== The request ==
Rewrite the items from the start through the line containing "coord(45,302)", changing "How do I perform" to "How can I carry out" and leaving everything else as it is.

== Task input ==
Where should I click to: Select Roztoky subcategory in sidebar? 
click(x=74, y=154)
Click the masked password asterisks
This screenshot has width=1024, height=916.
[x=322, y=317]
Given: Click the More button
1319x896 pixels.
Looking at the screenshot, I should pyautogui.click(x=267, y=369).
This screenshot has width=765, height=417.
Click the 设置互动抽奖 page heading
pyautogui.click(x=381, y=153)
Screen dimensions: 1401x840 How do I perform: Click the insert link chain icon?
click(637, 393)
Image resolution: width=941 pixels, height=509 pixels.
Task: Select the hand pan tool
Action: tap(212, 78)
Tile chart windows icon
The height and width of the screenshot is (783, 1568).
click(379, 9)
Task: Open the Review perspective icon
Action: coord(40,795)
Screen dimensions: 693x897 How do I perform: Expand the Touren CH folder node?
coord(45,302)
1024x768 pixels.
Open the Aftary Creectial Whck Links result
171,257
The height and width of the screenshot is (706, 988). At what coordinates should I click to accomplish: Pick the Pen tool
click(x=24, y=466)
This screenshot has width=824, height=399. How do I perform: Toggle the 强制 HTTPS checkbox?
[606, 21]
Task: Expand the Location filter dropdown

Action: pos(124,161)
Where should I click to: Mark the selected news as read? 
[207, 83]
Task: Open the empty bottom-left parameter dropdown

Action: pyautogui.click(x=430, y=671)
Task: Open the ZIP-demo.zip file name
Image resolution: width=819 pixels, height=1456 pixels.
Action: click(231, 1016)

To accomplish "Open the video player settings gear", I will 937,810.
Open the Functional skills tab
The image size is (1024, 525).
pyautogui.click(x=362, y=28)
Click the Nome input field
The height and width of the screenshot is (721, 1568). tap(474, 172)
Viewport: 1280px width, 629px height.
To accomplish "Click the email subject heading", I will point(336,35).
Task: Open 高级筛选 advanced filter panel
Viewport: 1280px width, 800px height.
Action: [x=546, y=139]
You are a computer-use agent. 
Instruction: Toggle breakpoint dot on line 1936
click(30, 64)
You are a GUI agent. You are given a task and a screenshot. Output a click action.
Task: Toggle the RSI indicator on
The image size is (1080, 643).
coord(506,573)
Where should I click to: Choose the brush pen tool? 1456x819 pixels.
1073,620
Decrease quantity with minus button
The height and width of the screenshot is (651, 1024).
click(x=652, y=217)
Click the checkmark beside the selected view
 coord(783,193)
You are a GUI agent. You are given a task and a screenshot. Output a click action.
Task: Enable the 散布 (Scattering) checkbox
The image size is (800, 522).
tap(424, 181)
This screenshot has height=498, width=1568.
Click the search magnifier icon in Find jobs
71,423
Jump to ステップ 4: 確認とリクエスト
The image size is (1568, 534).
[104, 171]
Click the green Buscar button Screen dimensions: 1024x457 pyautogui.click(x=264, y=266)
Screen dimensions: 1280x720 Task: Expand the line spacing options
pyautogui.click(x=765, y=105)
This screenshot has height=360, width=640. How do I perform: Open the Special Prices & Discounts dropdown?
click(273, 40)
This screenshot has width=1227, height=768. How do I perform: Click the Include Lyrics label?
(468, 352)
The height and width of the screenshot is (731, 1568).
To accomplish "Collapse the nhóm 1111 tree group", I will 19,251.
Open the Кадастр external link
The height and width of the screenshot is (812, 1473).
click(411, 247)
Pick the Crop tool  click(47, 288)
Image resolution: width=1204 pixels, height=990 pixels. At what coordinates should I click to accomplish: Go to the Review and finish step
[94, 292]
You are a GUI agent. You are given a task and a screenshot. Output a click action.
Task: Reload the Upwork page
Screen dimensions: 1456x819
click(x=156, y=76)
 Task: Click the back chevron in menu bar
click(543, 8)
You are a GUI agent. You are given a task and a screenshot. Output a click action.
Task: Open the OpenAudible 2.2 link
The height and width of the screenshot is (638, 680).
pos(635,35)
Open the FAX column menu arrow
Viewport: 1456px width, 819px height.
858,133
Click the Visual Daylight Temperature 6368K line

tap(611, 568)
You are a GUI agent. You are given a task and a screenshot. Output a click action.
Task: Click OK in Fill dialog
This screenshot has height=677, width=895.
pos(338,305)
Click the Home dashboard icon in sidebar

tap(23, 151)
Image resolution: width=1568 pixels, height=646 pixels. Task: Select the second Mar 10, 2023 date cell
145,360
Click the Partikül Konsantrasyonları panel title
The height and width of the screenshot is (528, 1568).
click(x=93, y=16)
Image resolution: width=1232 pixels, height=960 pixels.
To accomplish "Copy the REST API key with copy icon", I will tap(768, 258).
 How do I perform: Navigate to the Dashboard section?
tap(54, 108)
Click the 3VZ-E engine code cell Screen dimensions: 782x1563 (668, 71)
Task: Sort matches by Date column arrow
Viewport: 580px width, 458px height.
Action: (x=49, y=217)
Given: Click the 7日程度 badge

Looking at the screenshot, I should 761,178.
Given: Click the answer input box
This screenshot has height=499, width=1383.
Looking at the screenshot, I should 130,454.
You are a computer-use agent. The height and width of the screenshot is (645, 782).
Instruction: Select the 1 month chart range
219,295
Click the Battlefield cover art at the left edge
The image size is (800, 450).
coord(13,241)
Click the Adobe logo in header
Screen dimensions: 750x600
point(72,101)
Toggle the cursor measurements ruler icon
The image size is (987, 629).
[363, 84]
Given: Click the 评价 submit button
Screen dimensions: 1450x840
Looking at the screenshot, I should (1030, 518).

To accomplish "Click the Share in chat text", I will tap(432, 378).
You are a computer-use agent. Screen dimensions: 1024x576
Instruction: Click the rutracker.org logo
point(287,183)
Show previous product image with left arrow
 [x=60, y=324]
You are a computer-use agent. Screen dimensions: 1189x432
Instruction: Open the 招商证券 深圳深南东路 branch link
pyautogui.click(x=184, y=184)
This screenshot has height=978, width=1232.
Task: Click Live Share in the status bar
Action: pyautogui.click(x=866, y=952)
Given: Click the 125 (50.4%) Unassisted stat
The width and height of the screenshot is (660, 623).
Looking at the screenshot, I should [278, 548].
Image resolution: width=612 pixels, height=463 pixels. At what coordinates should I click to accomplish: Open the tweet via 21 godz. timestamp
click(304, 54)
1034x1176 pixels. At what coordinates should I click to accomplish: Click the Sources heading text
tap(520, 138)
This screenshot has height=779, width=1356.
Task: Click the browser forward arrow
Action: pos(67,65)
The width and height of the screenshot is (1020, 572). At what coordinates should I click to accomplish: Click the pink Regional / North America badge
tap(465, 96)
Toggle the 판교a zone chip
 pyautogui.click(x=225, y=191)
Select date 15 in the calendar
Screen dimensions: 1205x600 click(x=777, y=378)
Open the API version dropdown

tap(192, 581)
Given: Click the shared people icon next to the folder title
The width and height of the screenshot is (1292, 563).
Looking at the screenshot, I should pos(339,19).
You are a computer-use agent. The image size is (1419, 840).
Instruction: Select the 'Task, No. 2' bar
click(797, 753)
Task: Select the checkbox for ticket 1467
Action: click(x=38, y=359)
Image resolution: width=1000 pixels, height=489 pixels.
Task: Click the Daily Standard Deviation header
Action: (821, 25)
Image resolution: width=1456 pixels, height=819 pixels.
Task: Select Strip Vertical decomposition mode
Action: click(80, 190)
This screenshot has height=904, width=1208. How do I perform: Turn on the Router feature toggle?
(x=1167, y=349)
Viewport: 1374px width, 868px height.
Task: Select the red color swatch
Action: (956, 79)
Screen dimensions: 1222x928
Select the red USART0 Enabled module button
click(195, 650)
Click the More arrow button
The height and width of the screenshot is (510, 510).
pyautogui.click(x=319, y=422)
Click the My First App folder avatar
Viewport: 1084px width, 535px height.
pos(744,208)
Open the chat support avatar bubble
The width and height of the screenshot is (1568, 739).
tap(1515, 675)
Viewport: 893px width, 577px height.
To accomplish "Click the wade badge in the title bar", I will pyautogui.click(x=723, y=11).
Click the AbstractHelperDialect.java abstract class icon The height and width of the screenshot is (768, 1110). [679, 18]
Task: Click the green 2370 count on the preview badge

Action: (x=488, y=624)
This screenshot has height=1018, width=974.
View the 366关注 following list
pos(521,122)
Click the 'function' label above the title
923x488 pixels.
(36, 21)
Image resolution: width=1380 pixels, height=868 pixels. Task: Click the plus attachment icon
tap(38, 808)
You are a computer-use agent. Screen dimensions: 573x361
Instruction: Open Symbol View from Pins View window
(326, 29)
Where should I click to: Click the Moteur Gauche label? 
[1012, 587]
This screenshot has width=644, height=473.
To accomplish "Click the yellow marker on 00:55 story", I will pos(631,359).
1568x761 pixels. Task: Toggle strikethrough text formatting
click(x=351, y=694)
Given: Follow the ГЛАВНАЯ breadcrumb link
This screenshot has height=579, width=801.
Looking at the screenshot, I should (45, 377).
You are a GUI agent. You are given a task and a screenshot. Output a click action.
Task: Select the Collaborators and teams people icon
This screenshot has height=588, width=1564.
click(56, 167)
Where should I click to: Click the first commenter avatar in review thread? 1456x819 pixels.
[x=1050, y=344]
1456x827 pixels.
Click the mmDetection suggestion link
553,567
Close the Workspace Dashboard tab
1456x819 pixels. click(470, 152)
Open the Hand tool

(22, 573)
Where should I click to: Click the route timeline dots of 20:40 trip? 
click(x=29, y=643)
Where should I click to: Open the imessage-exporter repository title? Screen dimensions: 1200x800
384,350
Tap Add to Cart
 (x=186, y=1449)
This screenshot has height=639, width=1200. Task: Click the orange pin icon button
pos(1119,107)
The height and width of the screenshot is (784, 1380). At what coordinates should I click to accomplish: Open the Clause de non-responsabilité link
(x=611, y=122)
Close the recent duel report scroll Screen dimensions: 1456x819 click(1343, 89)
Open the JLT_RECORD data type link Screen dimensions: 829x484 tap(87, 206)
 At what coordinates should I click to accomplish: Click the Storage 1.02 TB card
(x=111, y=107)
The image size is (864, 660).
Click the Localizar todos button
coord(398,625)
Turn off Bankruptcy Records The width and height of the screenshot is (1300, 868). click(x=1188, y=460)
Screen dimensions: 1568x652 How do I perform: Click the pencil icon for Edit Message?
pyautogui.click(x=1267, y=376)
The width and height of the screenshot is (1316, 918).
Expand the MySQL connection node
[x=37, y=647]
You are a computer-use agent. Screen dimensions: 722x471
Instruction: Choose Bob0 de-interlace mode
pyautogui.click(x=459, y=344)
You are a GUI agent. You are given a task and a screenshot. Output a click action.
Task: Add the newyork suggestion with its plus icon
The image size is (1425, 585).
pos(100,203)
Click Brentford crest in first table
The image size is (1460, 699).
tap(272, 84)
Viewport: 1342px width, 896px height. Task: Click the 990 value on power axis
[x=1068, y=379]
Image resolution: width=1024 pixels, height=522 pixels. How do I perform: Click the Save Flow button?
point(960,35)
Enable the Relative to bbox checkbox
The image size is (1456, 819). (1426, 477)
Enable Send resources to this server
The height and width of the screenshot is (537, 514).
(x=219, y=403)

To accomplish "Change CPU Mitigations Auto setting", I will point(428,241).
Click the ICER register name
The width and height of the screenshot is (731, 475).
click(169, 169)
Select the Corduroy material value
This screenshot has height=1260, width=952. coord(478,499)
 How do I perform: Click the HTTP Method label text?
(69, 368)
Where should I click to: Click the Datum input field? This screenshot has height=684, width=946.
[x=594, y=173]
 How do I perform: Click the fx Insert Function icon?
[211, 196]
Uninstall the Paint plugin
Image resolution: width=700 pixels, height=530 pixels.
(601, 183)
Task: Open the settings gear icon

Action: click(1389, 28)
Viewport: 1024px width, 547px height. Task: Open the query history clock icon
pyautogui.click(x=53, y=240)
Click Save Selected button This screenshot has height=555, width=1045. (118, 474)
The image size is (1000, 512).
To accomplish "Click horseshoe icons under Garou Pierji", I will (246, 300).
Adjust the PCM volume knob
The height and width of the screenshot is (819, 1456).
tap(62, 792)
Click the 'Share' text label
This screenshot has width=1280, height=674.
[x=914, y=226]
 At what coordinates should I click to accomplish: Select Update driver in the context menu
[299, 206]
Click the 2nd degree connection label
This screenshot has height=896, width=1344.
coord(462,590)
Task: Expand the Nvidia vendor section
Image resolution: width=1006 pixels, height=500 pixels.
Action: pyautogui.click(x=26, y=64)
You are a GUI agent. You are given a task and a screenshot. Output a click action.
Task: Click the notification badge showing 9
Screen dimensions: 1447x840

== Exercise result ==
Where should I click to: Select Roztoky subcategory in sidebar? 
click(x=74, y=154)
Click the masked password asterisks
This screenshot has width=1024, height=916.
[x=322, y=317]
Given: Click the More button
1319x896 pixels.
Looking at the screenshot, I should pyautogui.click(x=267, y=369).
This screenshot has width=765, height=417.
Click the 设置互动抽奖 page heading
pyautogui.click(x=381, y=153)
Screen dimensions: 1401x840 How can I carry out: Click the insert link chain icon?
click(637, 393)
Image resolution: width=941 pixels, height=509 pixels.
Task: Select the hand pan tool
Action: tap(212, 78)
Tile chart windows icon
The height and width of the screenshot is (783, 1568).
click(379, 9)
Task: Open the Review perspective icon
Action: coord(40,795)
Screen dimensions: 693x897 How can I carry out: Expand the Touren CH folder node?
coord(45,302)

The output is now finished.